昨日の雨はかえすがえすもありがたい雨だった。今日は朝一番に春キャベツの定植をした。120本植えた。極早生品種を60本、中早生品種を60本である。極早生品種は4月15日~5月15日頃が収穫期であり、中早生品種は5月15日~6月15日頃が収穫期である。この2品種で、春の2ヶ月がまかなえるので、春にはキャベツの種を蒔かない。同じ日に同じ場所に定植して、2ヶ月間に渡って収穫をするので、黒マルチをして植えるとその間、草が生えないので楽である。

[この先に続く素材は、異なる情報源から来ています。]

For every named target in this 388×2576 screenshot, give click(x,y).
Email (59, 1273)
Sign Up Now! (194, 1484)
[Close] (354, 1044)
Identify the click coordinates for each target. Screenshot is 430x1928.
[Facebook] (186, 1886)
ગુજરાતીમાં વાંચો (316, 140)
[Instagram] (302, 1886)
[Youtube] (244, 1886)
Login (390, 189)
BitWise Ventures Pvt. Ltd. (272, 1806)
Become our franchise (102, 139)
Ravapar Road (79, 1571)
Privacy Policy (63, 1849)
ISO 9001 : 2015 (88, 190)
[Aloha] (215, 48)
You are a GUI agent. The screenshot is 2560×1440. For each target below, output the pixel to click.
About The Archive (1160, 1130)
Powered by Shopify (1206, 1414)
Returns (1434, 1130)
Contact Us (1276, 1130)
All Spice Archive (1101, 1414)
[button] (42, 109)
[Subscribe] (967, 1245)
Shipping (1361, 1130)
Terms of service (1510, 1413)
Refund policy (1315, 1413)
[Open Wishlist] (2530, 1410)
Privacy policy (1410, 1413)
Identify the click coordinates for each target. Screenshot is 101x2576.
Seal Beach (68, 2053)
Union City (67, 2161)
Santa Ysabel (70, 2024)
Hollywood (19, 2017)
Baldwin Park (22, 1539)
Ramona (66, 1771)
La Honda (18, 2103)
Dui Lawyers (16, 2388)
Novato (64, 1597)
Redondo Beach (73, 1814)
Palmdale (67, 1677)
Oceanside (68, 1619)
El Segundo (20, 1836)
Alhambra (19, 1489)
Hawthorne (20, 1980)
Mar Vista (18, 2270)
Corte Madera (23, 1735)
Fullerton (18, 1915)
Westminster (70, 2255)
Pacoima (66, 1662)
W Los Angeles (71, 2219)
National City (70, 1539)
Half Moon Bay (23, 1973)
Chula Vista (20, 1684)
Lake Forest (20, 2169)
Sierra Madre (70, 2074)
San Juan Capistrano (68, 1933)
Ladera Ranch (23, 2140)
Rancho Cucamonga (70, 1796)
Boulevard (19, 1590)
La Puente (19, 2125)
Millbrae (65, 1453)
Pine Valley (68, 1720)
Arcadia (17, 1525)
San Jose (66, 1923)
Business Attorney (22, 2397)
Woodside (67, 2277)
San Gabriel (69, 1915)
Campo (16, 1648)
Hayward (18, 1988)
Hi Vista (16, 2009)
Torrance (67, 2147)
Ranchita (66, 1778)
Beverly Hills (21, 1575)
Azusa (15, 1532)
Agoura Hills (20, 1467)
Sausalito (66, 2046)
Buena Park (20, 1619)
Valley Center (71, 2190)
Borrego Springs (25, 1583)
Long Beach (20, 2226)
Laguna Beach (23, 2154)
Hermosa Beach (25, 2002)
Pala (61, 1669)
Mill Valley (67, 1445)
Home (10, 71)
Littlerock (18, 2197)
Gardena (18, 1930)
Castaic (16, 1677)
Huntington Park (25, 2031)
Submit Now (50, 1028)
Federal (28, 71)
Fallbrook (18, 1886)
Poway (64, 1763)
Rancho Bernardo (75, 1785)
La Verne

 春には春ダイコンもチンゲンサイもホウレンソウも蒔かない。蒔くのは、野菜ではコマツナとレタスだけである。春は5月の連休明けから出荷を始める。5月の野菜は、(1)葉つき早生タマネギ (2)エンドウ (3)スナップエンドウ (4)グリンピース (5)ソラマメ (6)春キャベツ (7)春レタス (8)コマツナ (9)ネギ (10)ルバーブ 他に(11)ハーブティ用ハーブ2種類

 コマツナは2週間ほどずらして2回蒔く。定植して、小株取り、中株取り、大株取りの随時取り品種を蒔いている(サカタのタネの味美菜)。春先のネギはハーブのチャイブ(極細ネギ)を出荷している。ルバーブは食用大黄ともいい、ハーブに属する。ジャム専用である。この時期はまだ野菜の種類が少ないので重宝している。10月~11月上旬に株分けしていくらでも増やせる。ただし、夏の間に枯れてしまうことが多い。
 春のダイコンはダイコンおろしくらいしか使い道がないし、チンゲンサイはコマツナと利用法が重なるし、春のホウレンソウはすぐにトウ立ちするので、これら3種類は今は作っていない。豆類はいくら入れても喜ばれるので、×2倍、×3倍でも問題ない。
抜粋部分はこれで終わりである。